Un projet de loi élargi à « tous les enfants »
Au cœur des échanges : l’ambition du gouvernement d’élargir le périmètre de la future loi. « Il ne s’agira pas uniquement des enfants confiés à l’aide sociale à l’enfance, mais bien de tous les enfants, au sens large », a précisé la ministre. Une approche globale qui vise à mieux prévenir les situations de fragilité, bien au-delà des seuls dispositifs existants.
Le Maine-et-Loire, territoire de référence
Si cette première étape se déroule en Anjou, ce n’est pas un hasard. Depuis 2021, Florence Dabin s’est imposée comme une interlocutrice de premier plan sur ces questions. Vice-présidente de Départements de France en charge de l’enfance, elle porte ces enjeux au niveau national.
À ses côtés, le président de l’association, François Sauvadet, avait également fait le déplacement. La création même de cette vice-présidence dédiée à l’enfance témoigne, selon lui, de l’importance croissante de ces problématiques pour les collectivités.
Un engagement financier majeur
Le déplacement ministériel intervient dans un contexte budgétaire significatif. Le Conseil départemental de Maine-et-Loire vient en effet d’adopter une enveloppe de plus de 222 millions d’euros consacrée à l’enfance et à la famille. Il s’agit du premier poste de dépenses de la collectivité, illustrant le poids humain et financier de ces politiques publiques.
Associer tous les acteurs de terrain
Réélue en décembre dernier à la tête de France Enfance Protégée, Florence Dabin insiste sur la nécessité d’une approche collective. Cette structure pilote notamment le 119, numéro national dédié au signalement des situations d’enfants en danger.

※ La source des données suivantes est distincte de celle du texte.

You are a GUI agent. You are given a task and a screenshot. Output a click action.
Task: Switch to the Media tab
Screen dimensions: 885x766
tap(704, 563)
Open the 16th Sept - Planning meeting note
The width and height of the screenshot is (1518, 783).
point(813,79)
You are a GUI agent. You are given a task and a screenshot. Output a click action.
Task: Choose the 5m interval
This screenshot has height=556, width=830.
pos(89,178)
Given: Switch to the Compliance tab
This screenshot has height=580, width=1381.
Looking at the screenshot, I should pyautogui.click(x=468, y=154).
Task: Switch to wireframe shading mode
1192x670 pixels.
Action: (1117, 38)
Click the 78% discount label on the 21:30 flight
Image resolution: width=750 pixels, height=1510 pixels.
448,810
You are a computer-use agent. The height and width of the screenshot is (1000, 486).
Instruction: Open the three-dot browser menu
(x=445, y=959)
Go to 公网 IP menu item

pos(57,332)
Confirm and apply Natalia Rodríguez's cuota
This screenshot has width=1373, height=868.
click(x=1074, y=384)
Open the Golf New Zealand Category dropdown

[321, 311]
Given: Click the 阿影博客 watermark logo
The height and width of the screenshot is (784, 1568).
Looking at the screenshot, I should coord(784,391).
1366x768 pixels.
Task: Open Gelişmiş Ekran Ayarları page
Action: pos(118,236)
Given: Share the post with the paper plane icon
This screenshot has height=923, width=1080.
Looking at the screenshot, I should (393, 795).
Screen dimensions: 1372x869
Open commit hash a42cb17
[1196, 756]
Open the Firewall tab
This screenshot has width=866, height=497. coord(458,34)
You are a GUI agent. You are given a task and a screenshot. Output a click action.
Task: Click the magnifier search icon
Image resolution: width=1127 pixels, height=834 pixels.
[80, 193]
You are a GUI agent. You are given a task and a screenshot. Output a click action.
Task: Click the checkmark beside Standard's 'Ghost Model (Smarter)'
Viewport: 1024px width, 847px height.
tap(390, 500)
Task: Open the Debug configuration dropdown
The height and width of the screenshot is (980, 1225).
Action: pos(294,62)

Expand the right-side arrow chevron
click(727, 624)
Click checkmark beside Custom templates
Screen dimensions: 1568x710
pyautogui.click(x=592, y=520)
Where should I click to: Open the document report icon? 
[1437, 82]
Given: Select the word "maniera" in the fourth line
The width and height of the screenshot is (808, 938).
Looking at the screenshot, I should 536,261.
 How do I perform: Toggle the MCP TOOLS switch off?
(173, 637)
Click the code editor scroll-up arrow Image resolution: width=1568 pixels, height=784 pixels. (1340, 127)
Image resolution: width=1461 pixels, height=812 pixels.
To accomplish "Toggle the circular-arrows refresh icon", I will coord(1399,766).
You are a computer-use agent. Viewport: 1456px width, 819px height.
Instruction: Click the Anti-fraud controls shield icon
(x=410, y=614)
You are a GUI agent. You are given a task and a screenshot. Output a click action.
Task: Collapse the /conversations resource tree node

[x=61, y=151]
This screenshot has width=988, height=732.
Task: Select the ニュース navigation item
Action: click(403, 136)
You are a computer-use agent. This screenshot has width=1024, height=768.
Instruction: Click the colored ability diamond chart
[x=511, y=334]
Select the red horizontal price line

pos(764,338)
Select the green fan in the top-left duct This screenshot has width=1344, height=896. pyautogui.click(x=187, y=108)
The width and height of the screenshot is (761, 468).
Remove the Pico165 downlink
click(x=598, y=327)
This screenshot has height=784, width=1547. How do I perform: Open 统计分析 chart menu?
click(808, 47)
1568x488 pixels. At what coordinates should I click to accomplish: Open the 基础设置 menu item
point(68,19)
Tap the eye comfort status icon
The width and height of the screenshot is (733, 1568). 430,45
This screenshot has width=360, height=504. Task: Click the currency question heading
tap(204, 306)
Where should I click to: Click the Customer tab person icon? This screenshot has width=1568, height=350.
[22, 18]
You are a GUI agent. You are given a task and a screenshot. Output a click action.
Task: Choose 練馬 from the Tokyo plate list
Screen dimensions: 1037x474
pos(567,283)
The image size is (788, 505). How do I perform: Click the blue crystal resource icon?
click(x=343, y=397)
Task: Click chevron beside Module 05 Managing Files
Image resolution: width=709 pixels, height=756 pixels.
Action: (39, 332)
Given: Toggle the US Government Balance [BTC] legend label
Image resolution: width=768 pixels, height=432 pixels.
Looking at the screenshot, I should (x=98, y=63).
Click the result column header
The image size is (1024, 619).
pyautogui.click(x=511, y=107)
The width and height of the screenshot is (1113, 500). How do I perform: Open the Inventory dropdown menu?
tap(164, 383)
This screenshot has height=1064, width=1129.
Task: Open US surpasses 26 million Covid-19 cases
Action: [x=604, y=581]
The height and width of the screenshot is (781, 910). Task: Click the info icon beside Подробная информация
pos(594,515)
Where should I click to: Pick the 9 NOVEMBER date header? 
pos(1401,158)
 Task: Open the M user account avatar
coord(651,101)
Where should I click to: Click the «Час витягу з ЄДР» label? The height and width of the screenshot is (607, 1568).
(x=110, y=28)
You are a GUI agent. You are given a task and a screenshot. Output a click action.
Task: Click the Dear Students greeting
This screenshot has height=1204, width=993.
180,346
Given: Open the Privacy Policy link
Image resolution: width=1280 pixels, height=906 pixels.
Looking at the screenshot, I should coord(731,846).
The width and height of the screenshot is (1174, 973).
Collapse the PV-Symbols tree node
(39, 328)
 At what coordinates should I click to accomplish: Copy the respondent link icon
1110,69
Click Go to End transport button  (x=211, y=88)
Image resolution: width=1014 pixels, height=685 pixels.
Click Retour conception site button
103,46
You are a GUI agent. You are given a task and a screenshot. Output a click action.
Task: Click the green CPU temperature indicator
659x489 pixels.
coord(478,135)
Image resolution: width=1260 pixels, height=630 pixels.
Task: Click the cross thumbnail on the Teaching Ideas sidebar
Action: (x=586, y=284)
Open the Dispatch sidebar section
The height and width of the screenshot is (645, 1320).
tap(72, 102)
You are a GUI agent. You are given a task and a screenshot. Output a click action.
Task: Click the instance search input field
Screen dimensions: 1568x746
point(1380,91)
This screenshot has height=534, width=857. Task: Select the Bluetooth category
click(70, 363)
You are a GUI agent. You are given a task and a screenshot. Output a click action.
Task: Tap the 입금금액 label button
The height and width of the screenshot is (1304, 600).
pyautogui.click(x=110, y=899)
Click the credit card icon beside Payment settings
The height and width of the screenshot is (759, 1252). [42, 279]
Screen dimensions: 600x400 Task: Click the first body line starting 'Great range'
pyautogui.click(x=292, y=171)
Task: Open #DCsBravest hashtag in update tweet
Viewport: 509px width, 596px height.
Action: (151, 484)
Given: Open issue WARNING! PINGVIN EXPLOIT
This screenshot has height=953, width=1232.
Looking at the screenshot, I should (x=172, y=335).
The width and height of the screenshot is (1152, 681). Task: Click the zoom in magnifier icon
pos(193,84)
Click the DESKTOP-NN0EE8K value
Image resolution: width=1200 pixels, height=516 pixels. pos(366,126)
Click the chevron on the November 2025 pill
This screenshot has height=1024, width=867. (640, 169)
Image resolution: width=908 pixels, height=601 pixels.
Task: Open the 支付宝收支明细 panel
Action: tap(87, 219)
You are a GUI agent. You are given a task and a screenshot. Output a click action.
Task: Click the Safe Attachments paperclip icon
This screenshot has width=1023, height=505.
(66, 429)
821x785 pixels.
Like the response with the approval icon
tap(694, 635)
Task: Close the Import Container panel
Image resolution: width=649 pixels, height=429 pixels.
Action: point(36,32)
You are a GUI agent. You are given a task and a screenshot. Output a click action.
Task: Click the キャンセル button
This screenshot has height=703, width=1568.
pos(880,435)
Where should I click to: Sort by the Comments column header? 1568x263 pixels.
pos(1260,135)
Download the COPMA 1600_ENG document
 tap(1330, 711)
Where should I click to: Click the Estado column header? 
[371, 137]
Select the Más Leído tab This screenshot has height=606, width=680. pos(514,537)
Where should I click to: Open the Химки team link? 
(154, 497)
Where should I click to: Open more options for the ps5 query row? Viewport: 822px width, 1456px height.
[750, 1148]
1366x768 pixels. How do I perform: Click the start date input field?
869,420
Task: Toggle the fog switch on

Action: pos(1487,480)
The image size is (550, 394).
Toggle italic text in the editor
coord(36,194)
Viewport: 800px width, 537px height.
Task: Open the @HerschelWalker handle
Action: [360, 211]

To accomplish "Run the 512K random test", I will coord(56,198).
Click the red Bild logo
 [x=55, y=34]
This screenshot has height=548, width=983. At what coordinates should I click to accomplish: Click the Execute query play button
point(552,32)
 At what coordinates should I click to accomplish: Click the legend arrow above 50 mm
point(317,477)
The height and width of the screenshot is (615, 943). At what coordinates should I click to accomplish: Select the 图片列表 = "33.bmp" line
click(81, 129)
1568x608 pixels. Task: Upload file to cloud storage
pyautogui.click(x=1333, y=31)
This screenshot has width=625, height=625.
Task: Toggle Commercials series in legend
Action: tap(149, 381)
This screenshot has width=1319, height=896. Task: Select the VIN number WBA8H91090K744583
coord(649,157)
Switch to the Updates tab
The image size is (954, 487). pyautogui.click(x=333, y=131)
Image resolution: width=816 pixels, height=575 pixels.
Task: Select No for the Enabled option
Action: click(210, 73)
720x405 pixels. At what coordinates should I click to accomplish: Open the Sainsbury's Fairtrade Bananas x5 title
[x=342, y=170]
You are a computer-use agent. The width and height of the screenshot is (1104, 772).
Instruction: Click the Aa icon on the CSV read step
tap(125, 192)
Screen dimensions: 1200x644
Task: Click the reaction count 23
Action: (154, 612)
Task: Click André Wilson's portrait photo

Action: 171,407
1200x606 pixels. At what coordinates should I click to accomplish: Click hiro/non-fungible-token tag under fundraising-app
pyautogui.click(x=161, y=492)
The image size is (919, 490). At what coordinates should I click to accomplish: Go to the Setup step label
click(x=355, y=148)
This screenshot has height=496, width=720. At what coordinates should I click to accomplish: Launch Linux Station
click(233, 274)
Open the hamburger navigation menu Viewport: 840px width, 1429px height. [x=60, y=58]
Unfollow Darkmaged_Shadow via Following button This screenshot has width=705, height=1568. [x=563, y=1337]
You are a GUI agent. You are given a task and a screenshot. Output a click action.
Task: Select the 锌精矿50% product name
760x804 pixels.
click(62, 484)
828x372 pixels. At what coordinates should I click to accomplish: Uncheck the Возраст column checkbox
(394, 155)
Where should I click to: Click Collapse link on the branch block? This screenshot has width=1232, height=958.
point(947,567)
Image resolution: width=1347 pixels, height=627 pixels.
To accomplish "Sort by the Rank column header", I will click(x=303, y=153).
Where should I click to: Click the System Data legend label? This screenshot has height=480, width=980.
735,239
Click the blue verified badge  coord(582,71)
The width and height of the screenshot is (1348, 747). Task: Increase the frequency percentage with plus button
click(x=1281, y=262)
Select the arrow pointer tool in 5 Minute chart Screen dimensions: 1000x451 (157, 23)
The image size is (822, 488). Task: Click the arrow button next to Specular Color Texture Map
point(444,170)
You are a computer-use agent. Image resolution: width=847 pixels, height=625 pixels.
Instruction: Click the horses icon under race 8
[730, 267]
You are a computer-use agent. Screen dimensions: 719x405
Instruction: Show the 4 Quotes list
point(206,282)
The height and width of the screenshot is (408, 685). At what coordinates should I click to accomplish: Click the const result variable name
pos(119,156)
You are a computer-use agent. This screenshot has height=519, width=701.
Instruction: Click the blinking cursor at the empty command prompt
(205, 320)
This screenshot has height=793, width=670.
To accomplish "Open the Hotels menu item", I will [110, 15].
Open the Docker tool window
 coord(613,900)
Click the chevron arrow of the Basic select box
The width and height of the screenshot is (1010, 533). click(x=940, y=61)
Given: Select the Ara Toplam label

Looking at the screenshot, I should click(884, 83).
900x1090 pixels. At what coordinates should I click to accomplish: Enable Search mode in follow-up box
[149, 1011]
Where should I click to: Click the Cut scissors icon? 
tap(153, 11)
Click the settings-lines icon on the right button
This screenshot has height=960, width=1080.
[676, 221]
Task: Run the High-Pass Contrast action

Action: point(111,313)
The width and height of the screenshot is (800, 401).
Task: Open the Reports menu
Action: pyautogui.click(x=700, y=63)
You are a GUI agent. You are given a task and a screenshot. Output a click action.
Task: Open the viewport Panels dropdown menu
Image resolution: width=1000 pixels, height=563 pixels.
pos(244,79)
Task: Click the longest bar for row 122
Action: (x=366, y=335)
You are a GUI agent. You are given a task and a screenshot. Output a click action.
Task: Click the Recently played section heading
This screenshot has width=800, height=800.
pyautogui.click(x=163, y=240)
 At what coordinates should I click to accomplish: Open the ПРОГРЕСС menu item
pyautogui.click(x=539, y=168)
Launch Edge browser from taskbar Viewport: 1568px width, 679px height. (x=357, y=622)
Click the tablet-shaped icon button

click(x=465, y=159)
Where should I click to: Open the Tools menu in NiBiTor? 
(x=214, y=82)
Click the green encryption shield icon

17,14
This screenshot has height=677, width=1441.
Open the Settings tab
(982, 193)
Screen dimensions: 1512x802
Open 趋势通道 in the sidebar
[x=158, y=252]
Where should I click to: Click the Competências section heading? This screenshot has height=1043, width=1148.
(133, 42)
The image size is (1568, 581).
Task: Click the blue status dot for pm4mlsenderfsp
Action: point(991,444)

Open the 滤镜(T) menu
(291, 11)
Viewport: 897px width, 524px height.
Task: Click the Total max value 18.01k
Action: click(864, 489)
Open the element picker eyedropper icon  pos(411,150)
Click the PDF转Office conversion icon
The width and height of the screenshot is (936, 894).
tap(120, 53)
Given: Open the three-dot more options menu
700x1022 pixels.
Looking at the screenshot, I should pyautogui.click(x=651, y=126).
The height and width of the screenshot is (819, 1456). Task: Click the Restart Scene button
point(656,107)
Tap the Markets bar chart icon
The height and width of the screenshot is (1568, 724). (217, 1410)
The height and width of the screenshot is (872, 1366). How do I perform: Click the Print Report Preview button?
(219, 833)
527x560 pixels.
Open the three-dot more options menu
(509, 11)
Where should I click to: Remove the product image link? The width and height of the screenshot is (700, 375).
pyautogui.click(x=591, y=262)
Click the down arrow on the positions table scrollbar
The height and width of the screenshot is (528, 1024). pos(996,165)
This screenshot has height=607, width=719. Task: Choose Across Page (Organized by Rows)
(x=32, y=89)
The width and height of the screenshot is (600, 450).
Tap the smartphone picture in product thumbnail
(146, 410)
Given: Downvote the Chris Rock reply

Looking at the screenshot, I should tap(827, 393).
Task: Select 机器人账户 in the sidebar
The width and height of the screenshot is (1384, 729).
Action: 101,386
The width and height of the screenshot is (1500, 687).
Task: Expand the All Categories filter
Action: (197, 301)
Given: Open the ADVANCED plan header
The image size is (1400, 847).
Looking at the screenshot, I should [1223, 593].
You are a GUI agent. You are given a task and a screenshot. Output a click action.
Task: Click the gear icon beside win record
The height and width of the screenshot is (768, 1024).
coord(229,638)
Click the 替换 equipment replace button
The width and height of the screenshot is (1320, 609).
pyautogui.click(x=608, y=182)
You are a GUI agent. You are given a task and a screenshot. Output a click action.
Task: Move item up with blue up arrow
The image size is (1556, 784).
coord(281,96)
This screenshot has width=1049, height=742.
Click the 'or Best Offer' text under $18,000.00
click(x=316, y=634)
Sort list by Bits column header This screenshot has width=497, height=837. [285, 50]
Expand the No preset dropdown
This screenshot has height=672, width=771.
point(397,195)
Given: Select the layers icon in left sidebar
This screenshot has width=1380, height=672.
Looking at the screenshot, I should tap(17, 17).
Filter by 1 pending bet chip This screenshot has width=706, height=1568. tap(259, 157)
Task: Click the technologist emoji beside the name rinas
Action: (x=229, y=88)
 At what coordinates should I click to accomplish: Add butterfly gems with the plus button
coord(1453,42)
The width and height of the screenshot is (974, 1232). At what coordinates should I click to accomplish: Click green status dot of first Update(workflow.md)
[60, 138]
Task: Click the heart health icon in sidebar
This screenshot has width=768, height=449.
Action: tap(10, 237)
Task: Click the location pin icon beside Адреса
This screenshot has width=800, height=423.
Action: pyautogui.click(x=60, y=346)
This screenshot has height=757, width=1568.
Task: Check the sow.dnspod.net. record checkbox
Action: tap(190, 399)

Pour la présidente du Département, « il est fondamental qu’avant de légiférer, celles et ceux qui portent ce projet viennent s’imprégner des réalités vécues sur le terrain ». Elle salue ainsi la démarche de la ministre, appelant à un travail commun entre l’État, les Départements, les associations, les professionnels de santé, l’Éducation nationale et la justice.
Une concertation avant la loi
Ce tour de France, souhaité de longue date par les élus locaux, doit permettre de dresser un état des lieux au plus près des territoires. Objectif : construire un texte de loi en phase avec les réalités du terrain, dans un domaine où les attentes restent fortes.
En choisissant le Maine-et-Loire pour lancer cette concertation, le gouvernement envoie un signal clair : celui de s’appuyer sur les collectivités pour repenser en profondeur la protection de l’enfance.